I have been keeping half an eye on the progression of the Semantic Web from being an obscure distraction to being an esoteric distraction with lots of talk of how ontologies and theorem-provers built on top of RDF will make RDF the basis of machine intelligences that roam the internet processing natural-language queries.

There is also a pragmatic profile of RDF called Linked Data, advocated by Tim Berners-Lee. There has also been work on extracting RDF data from normal documents (GRIDDL, RDFa). Microformats like FOAF are being mined by the RDF community to provide commonly-agreed vocabularies.

Meanwhile, engines for processing RDF triple-stores exist for most language platforms. The default for Python appears to be rdflib. This covers the basics: you can create a graph with or without backing storage, or parse existing ones in a variety of formats—RDF being an abstract syntax, there are many concrete syntaxes popular with different constituencies—and interrogate a graph using the language SPARQL.

(Aside: I just stumbled across RDF support for Drupal, complete with SPARQL.)

The availability of a readymade engine transforms the cost-to-benefit ratio of RDF. It is now a relatively simple matter to write code to copy my application objects in and out of a graph. If I add features in future versions of the software, the importer will be extended to substitute default values when presented with a graph missing the new data. Compared with the alternative of a bespoke XML or plain-text serialization format, I write less code now, rather than more. And when by boss asks how he can perform ad-hoc queries against my application’s data, I can point him at the RDF URL. Alas! he will then insist that it is useless unless he can run ad-hoc queries in Microsoft Access, but the thought was there.

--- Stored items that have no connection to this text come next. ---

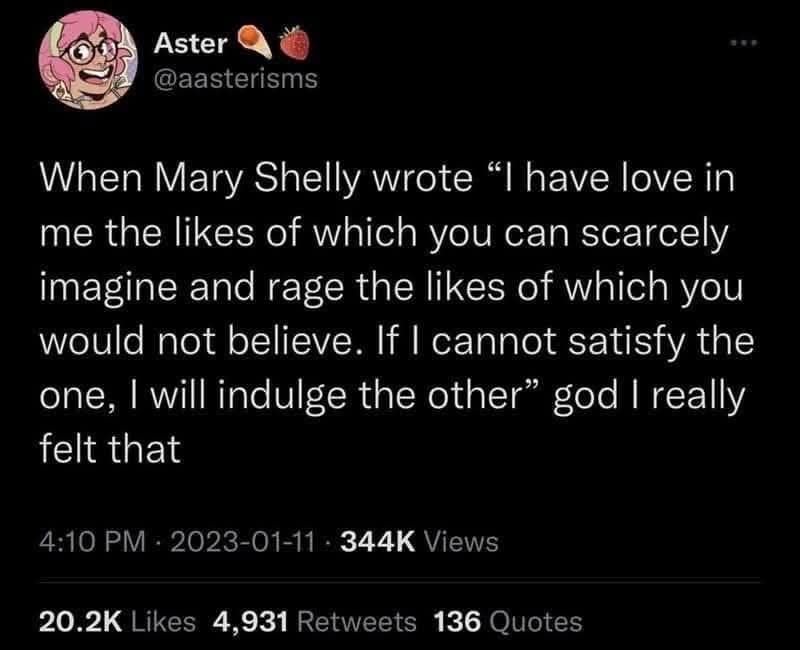800x650 pixels.
Task: Click the orange emoji next to the name
Action: point(255,42)
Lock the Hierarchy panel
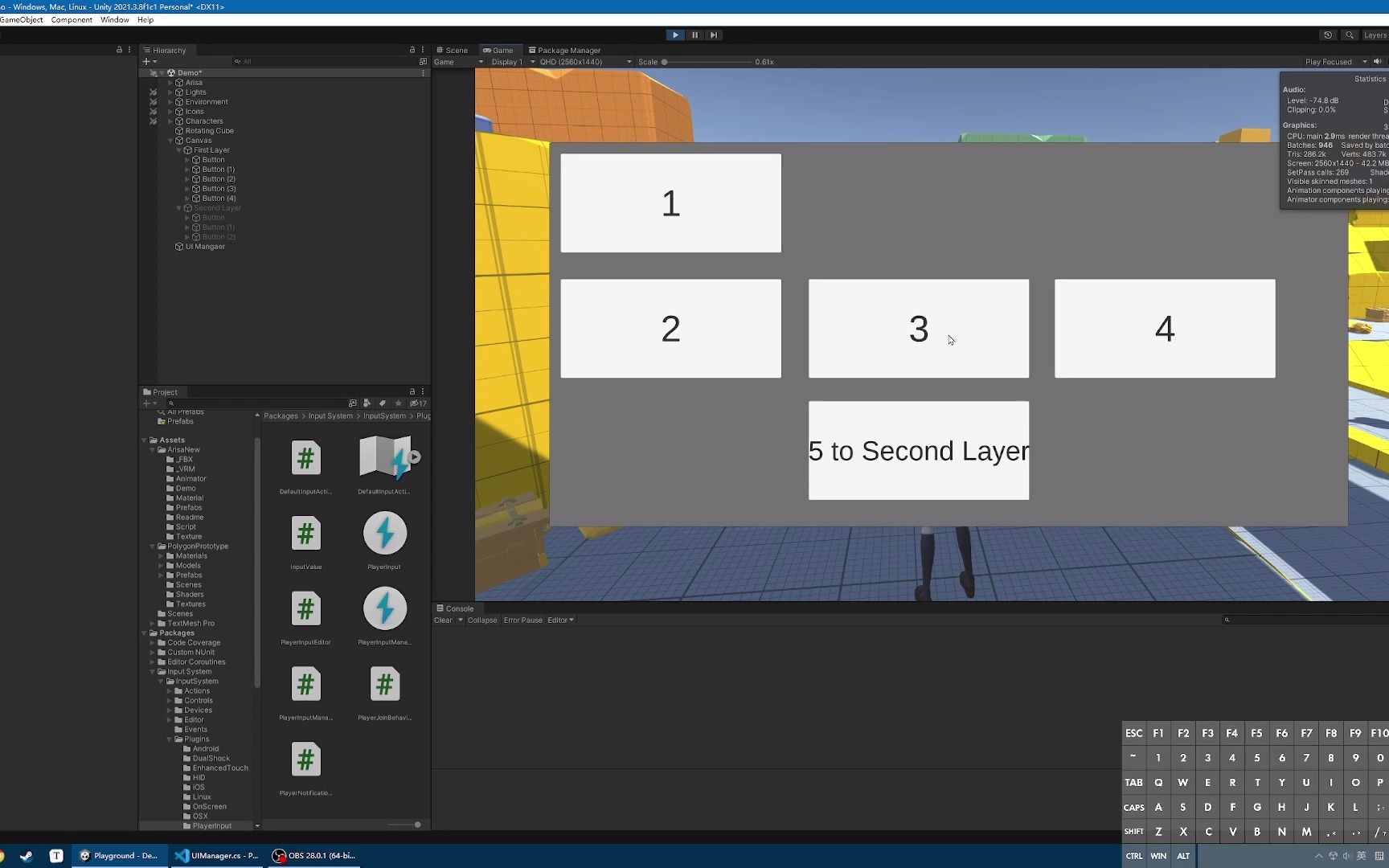This screenshot has height=868, width=1389. pos(412,50)

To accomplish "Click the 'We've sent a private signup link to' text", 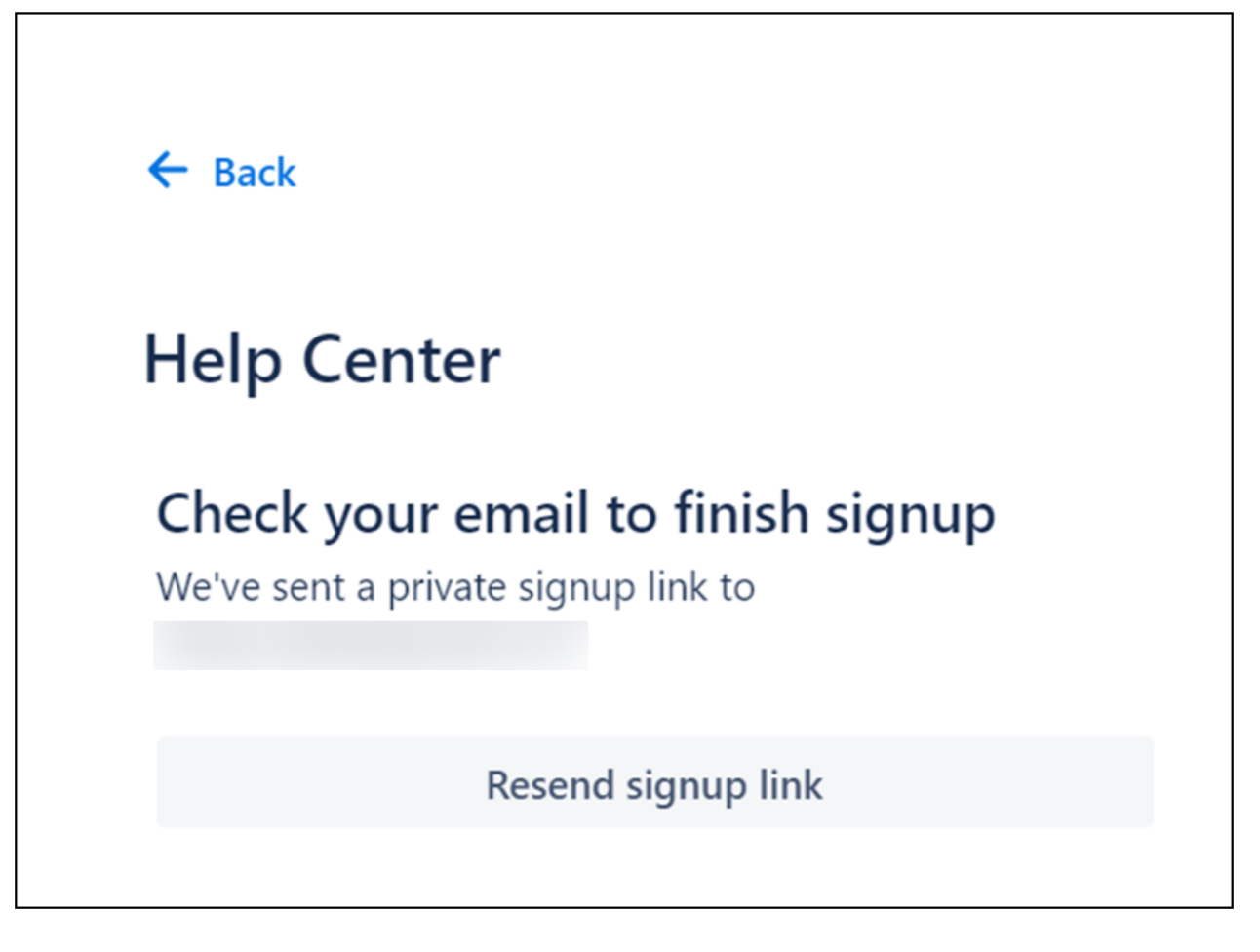I will pyautogui.click(x=455, y=587).
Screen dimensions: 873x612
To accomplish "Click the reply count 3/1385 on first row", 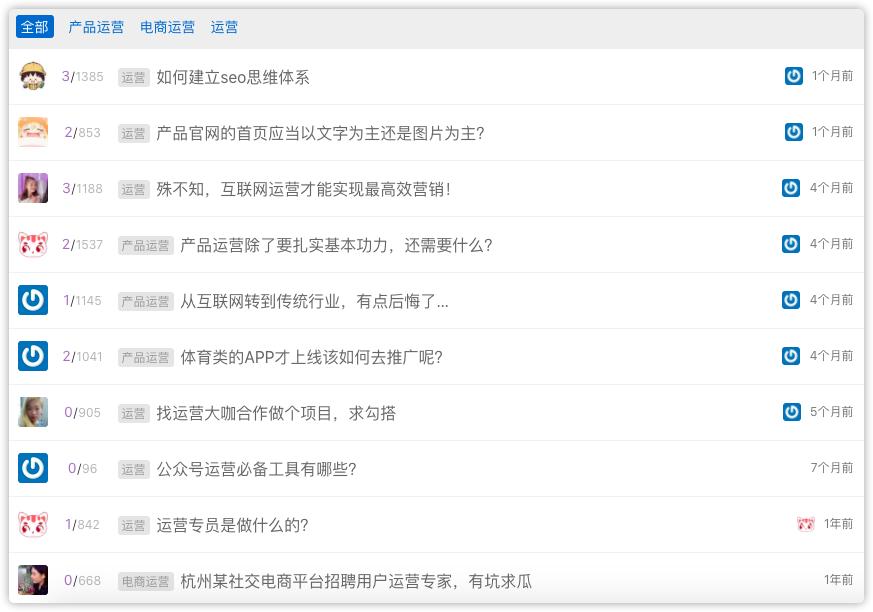I will point(82,76).
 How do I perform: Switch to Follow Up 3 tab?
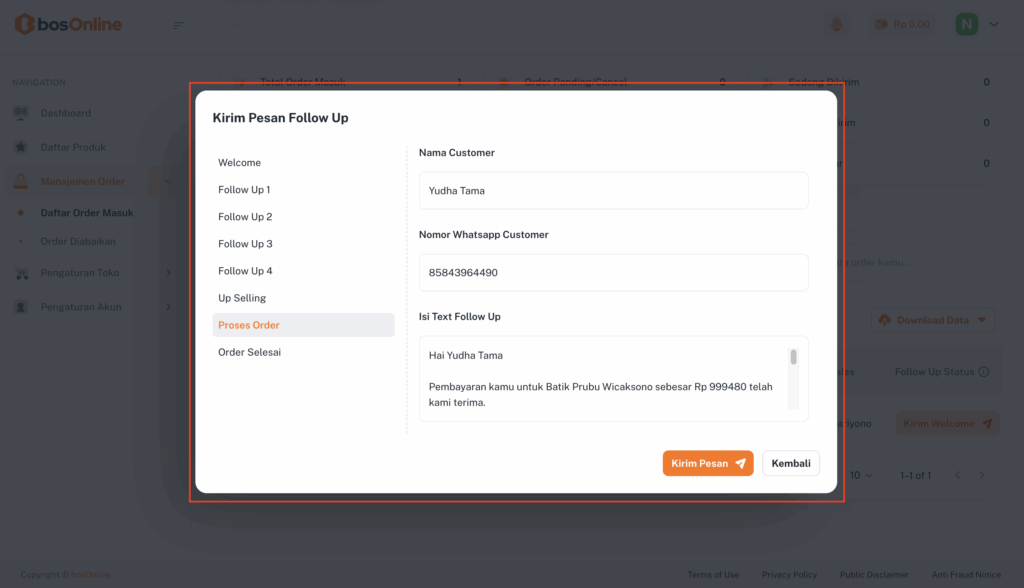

I was considering whether I want to make it generate the RDF through Python’s reflection and introspection features rather than writing a function afresh each time. It might get a little complicated if I want to use standard URIs for concepts that have them and only use made-up ones when actually necessary.

Semantic web?

Of course RDF support is not itself sufficient for the semantic web to spring in to life in all its omniscient glory, any more than XML is sufficient to create a word processor—but can be a useful tool along the way.

Still, as a super-flexible format for encoding information it’s useful enough for my purposes. I’ll check how the Semantic Web is getting on in another ten years.